Baje Whitethorne Sr.

The Salina Bookshelf staff and family mourn the loss of the renowned Flagstaff Arizona artist author and illustrator Baje Whitehourne Sr. who died Nov 17, 2023 after a long illness. Baje Whitethorne was Lók’aa’ Dine’é and was born for Hashk’ąą Hadzohó. His maternal and paternal grandfathers are Tł’ízíłání.

His memorial service on November 21st was attended by more than 250 people. His friend Ed Kabotie sang a farewell song with the lyrics “Now I take my journey to dance among the stars. The path is set before me.”

Whitethorne grew up in Shonto, Arizona, attended Leupp Boarding School and Tuba City Boarding School. He attended Grand Canyon College and Northern Arizona University. As a child, he was fascinated by people who could draw. Whitethorne’s grandfather saw his interest in art and gave him paper to teach him how to draw a horse. When Baje ran out of paper, he would draw on the furniture. When his pencil wore down, he used a nail to draw horses on metal surfaces. Baje’s art highlighted Dine traditions: family gatherings, caring for livestock, hauling water. Each of his paintings included a small hogan and a chair, a remembrance of his late mother.

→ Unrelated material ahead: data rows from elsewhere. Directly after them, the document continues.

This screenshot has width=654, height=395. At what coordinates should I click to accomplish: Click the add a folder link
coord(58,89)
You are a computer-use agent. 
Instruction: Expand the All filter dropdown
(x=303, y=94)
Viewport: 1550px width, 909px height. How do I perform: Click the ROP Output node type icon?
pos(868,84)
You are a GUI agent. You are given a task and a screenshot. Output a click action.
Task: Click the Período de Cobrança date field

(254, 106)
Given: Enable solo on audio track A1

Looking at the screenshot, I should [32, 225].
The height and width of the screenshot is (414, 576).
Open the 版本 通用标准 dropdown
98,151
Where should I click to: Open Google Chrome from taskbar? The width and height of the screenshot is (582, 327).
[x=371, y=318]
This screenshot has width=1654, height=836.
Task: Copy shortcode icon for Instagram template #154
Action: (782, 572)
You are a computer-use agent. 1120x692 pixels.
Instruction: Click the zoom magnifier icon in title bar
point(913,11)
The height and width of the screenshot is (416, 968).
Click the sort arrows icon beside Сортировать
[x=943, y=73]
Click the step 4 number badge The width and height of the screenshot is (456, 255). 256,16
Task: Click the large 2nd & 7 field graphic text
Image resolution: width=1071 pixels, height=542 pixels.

Baje Whitethorne mentored generations of young indigenous artists. He was the founder of Art of the People an indigenous artists collective which strives to share the heart story of Navajo religion, philosophy, and way of life through live-painting demonstrations. The ten culturally significant wall murals at the Twin Arrows Casino were created from this collaborative effort.

Whitethorne, was awarded the Western Heritage Wrangler Award from the National Cowboy and Western Heritage Museum. His work was shown at the Museum of Northern Arizona, the Smithsonian National Museum of American Indian, the Booth Western Art Museum, the Heard Museum, the Shonto Rock the Canyon Art and Music Festival, the Field Museum and the Southwestern Association for Indian Arts Santa Fe Indian Market.

Baje Whitethorne was also a printmaker, sculptor, jeweler, and storyteller. He was drawn to storytelling when he and his brothers made up stories on their way to their grandmother’s house. He illustrated nine children’s books including Little Black, a Pony Liishzhiin Yazhi a Diné language version of Walter Farley’s Little Black, a Pony. He also illustrated The Moccasin Game a story told by Don Mose with moccasin game songs sung by Jim Dandy Sr., as well as Sitka and the Raven written and illustrated in collaboration with Carl A Hammerschlag and Juanita Havill. He illustrated Monster Birds and Monster Slayer, Navajo folktales retold by Vee Browne and Beauty Beside Me Stories of my Grandmother’s Skirts by Seraphine Yazzie. He was the author and illustrator of two children’s picture books Sunpainters Eclipse of the Navajo Sun and Father’s Boots.

Baje Whitethorne is survived by his wife Priscilla C. Whitethorne. Together they had three children: Blaine and Taina and the late Bahe “Buddy” Whitethorne Jr.

We celebrate his life and the network of artists, readers and community members who listened to his stories, viewed his works of art and gained new vision for the community through his life and work.